迄今為止,用於晚期胃食管腺癌一線治療唯一有確定療效的靶點是人類表皮生長因子受體2(HER2)。在ToGA III期試驗中,在HER2陽性晚期胃食管腺癌患者的標準氟尿嘧啶類和鉑類組合方案中加入曲妥珠單抗,結果曲妥珠單抗加化療組的中位OS為13.8個月,而化療組為11.1個月(HR, 0.74; 95%CI: 0.60–0.91;P= 0.0046)。目前,曲妥珠單抗是HER2陽性晚期胃食管腺癌一線治療的標準組成藥物。其他以HER2、表皮生長因子受體(EGFR)、血管內皮生長因子(VEGF)和MET/肝細胞生長因子(HGF)為靶點的製劑在晚期胃食管腺癌的一線治療中並未顯示出任何獲益。

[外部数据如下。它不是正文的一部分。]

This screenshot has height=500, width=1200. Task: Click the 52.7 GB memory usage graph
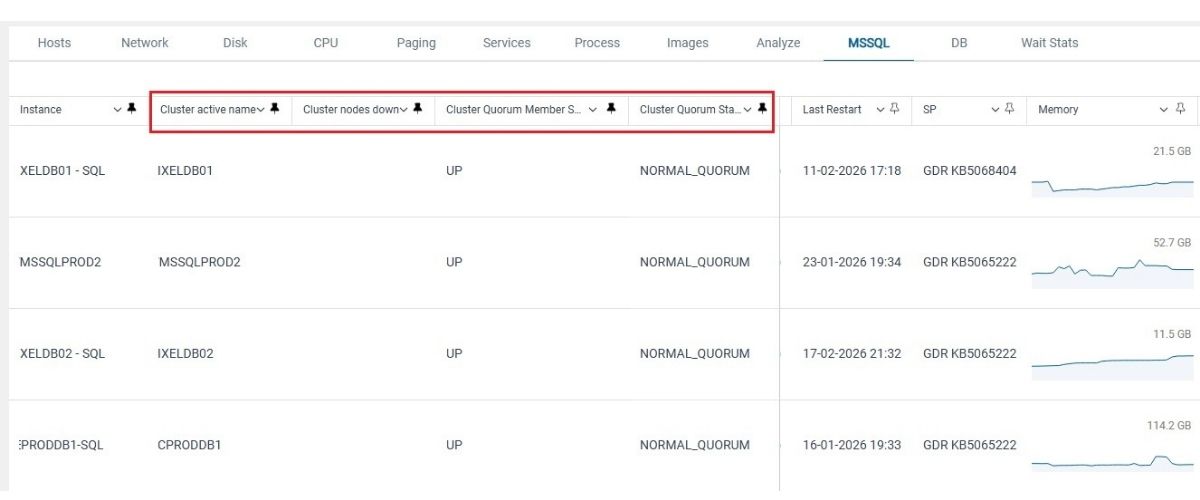[1112, 268]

對於胃食管腺癌的二線治療,雷莫盧單抗和紫杉醇聯合治療方案是目前最好的選擇。雷莫盧單抗是一種人類IG1單克隆抗體,它阻滯血管內皮生長因子受體2(VEGFR-2),進而抑制血管生成。RAINBOW試驗對雷莫盧單抗加紫杉醇組合與紫杉醇加安慰劑在一線治療後發生進展的患者中進行了療效對比,結果雷莫盧單抗組的中位OS為9.6個月,安慰劑組為7.4個月(HR, 0.807; 95%CI: 0.678–0.962;P= 0.017)。

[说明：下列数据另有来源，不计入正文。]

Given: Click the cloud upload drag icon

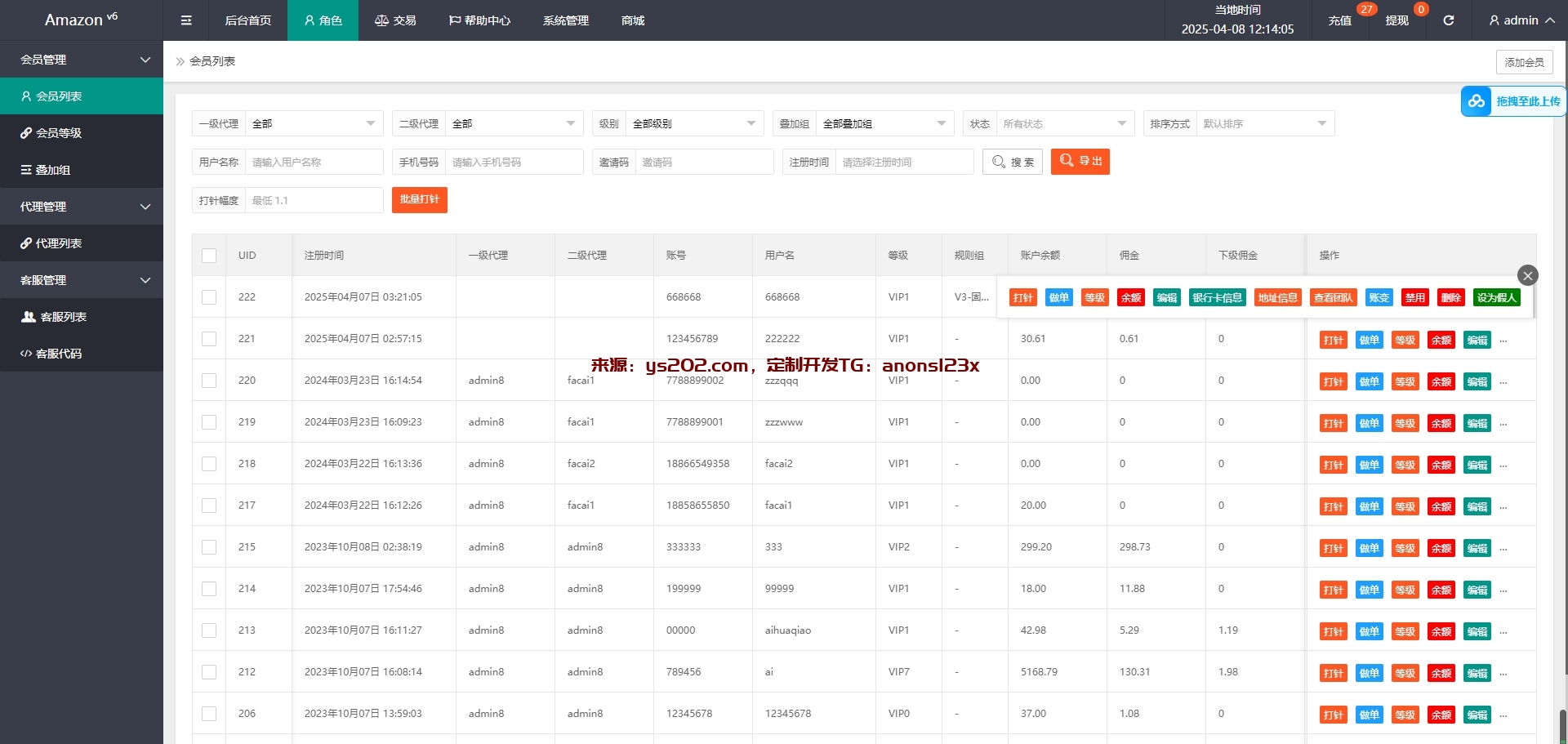Looking at the screenshot, I should coord(1477,101).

近期報道顯示,對於能夠耐受進一步治療的晚期胃食管腺癌患者,三線及以上治療可延長患者生存期。伊立替康是三線治療的一個優先選擇,其對晚期胃食管腺癌的緩解率與紫杉烷相近。一個新的VEGFR-2酪氨酸激酶抑制劑阿帕替尼也是三線治療的一個選擇,其在亞洲患者中與安慰劑組相比,可顯著延長OS。

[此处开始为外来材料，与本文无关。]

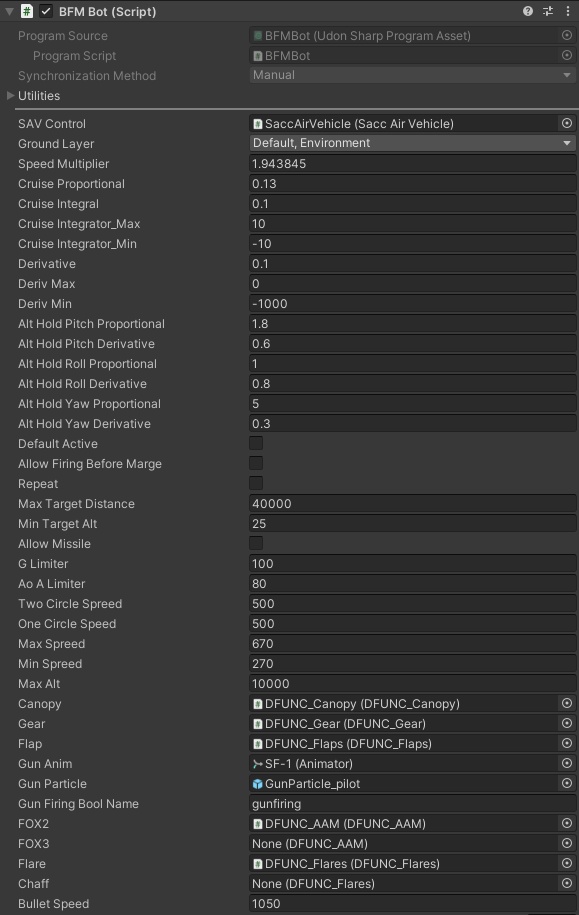Enable the Allow Missile checkbox

click(256, 543)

另一個更有前景的治療選擇是免疫治療,能夠產生更持久的緩解作用。早期研究未顯示出伊匹單抗[一種抗細胞毒性T淋巴細胞相關抗原4(CTLA-4)單克隆抗體]在晚期胃食管腺癌中有療效。但是,在1b期KEYNOTE-012試驗中,程序性死亡受體1(PD-1)單克隆抗體派姆單抗在程序性死亡受體-配體1(PD-L1)陽性的胃食管腺癌患者中緩解率達到22%。1/2期CheckMate-032研究顯示納武單抗和伊匹單抗聯合用藥的總緩解率為26%。最近,Kang等報道了III期試驗ATTRACTION-2的結果。在這組之前經過大量治療的亞洲患者中,納武單抗組與安慰劑組相比中位OS更長(納武單抗組5.26個月,安慰劑組4.14個月,HR, 0.63; 95%CI: 0.51–0.78; P< 0.0001)。根據PD-L1表達情況進行的亞組分析顯示該獲益與PD-L1表達情況無關。
關於晚期胃食管腺癌的一些重要研究在下表中列出。
很多評估靶向藥物在各線治療中效果的III期試驗正在進行,將來我們可以根據試驗結果確定哪些患者能夠從各種靶向製劑和免疫製劑中獲益。